START Exercise materials

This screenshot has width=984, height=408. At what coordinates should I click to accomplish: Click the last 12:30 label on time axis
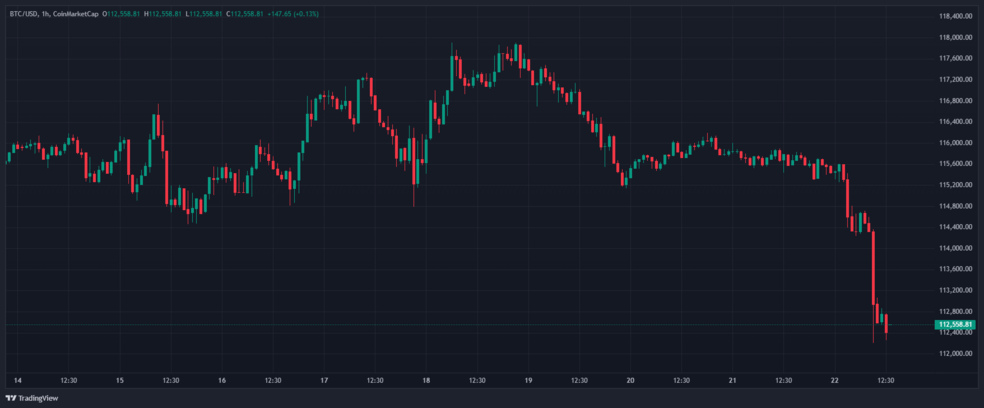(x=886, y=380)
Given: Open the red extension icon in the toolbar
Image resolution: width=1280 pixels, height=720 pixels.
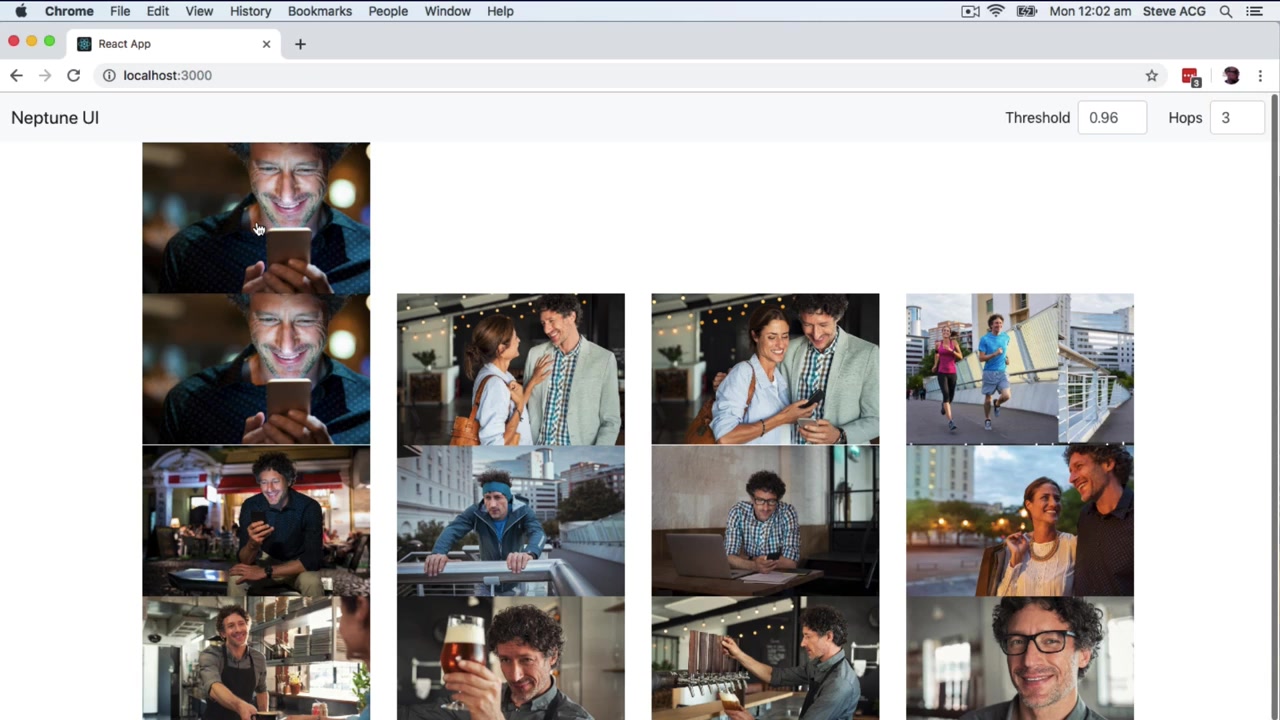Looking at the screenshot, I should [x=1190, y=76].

END Exercise materials
START Exercise materials

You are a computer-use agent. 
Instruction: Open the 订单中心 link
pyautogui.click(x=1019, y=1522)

END Exercise materials
START Exercise materials

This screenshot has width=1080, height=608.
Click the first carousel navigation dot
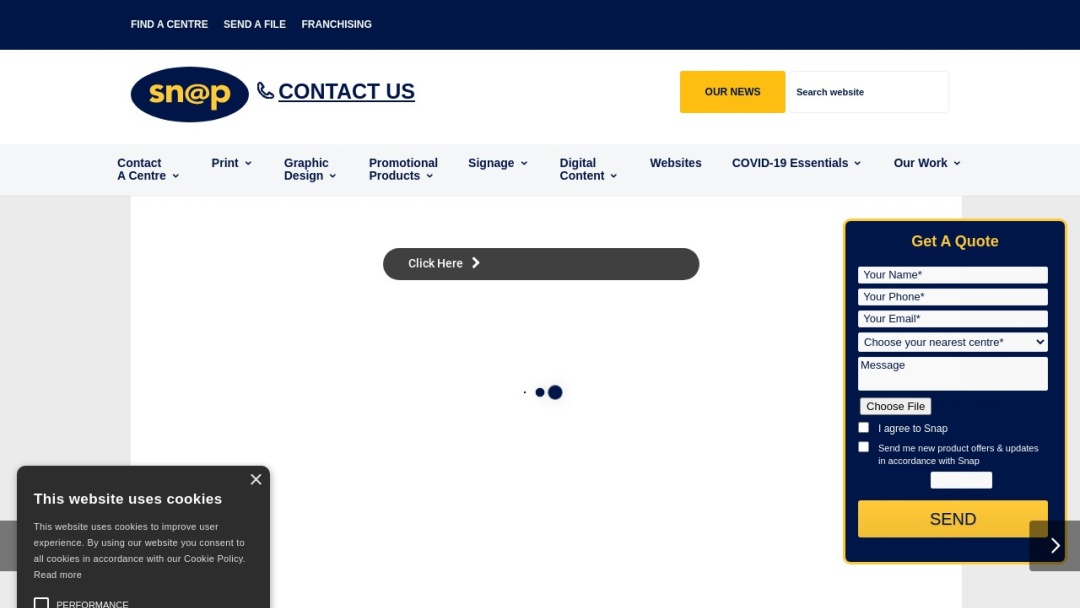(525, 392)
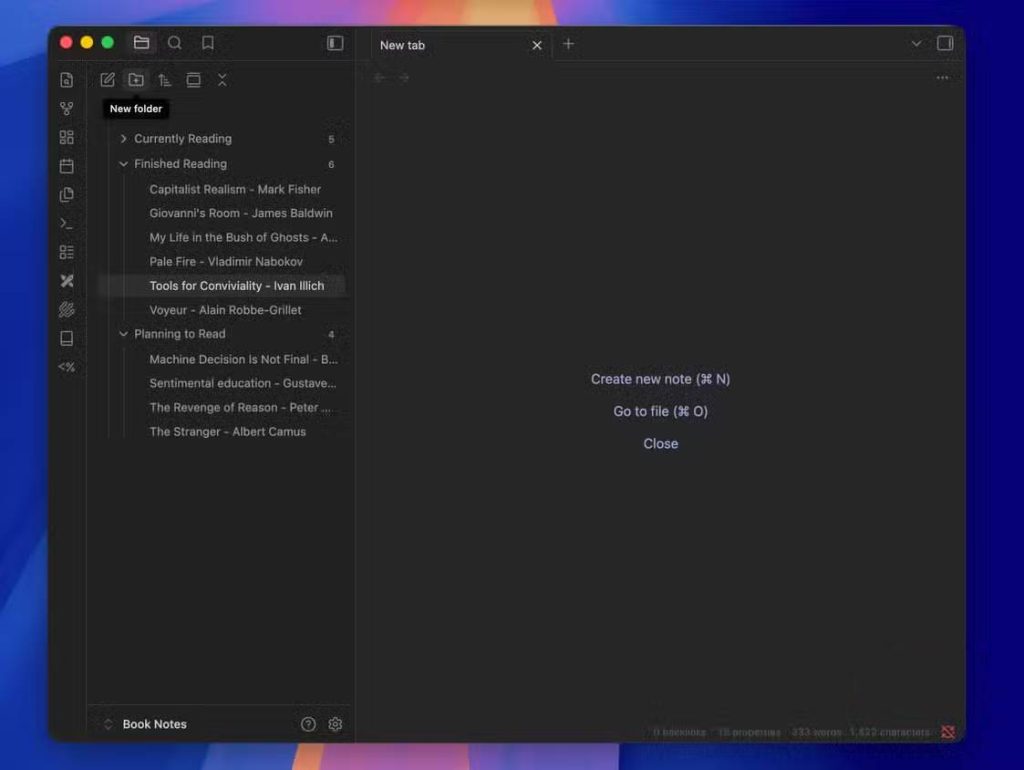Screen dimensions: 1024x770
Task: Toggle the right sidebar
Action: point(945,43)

END Exercise materials

In the entries above, every line from the line with "This screenshot has width=984, height=408." to the line with "Given: Open the" is to be printed exactly, with both ends included and pictures excluded.

Written reply.
This screenshot has width=984, height=408. At what coordinates should I click to accomplish: Click the last 12:30 label on time axis
(x=886, y=380)
Given: Open the red extension icon in the toolbar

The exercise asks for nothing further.